Leaving out all pictures, return exactly the lines from the one that contains "Given: Move the" through the end of the data below.
----- Dataset
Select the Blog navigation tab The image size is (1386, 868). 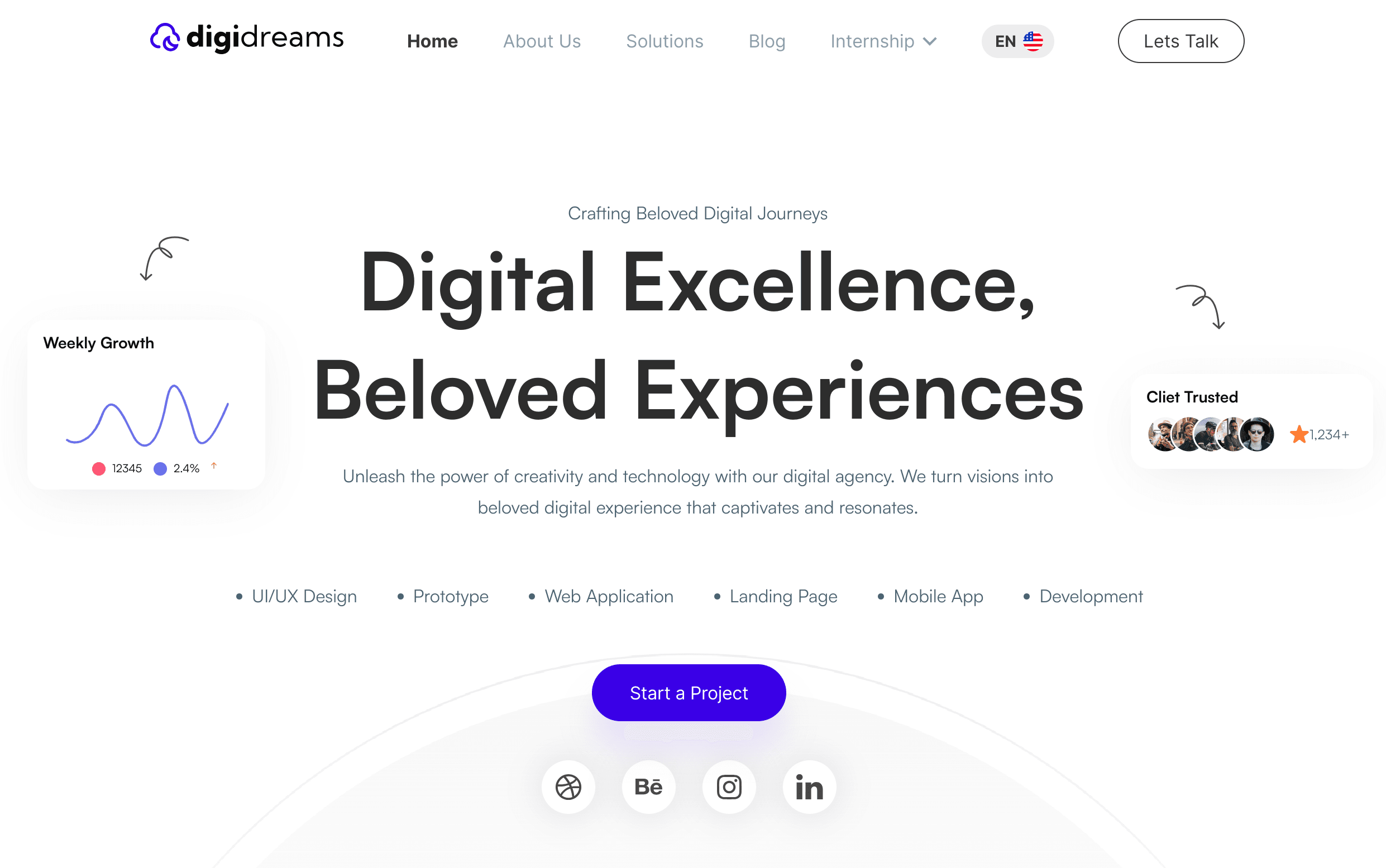pos(767,41)
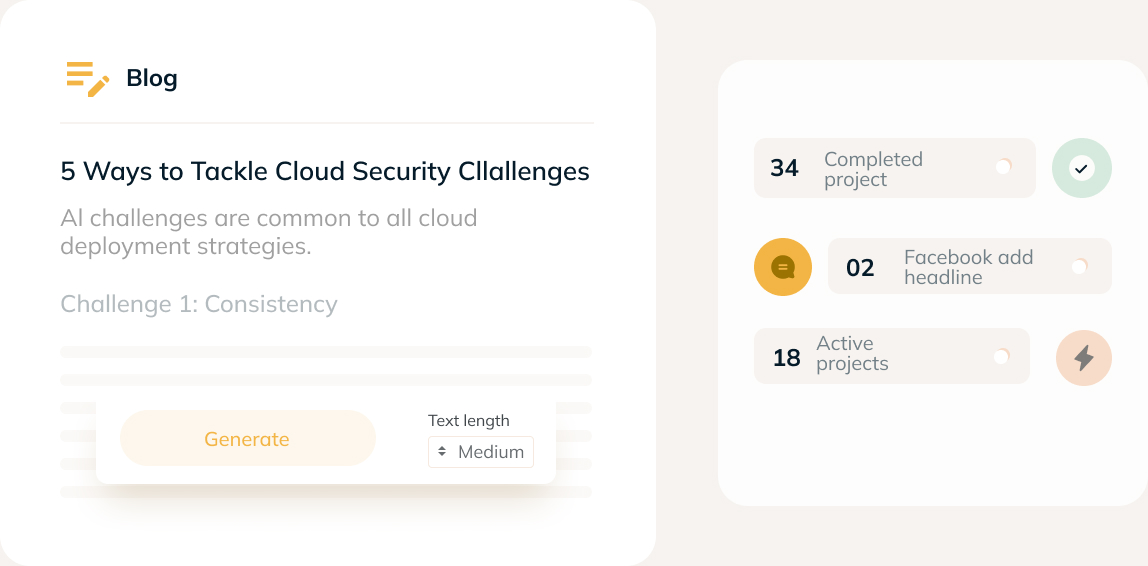Image resolution: width=1148 pixels, height=566 pixels.
Task: Click the number 02 count
Action: pyautogui.click(x=860, y=268)
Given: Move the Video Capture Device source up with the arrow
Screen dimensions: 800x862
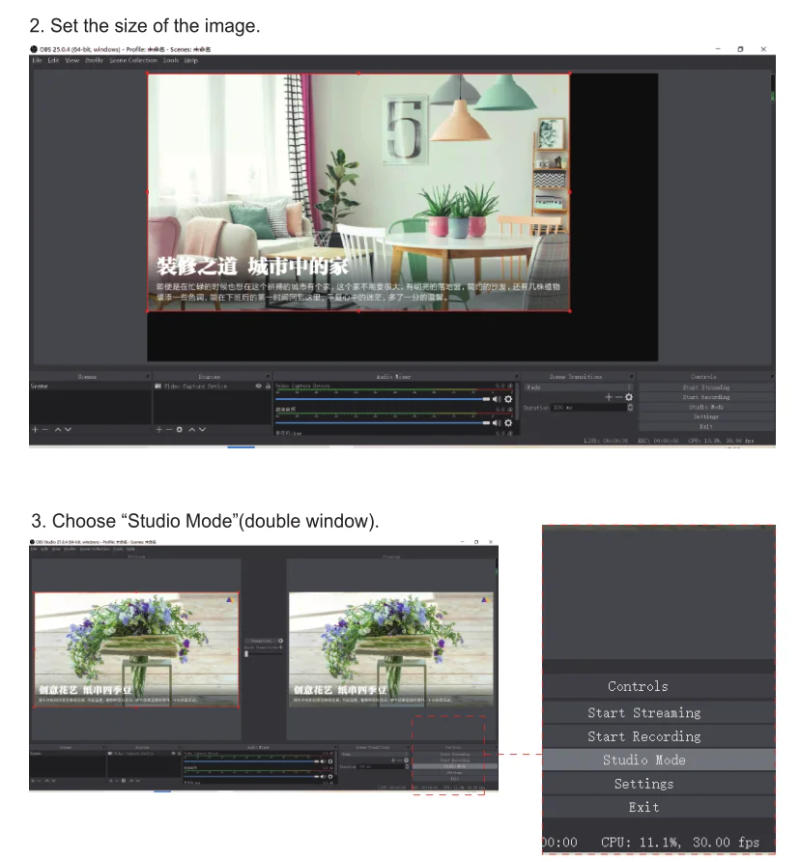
----------
- [Your solution]:
Given: Move the Video Capture Device source up with the arrow
Screen dimensions: 800x862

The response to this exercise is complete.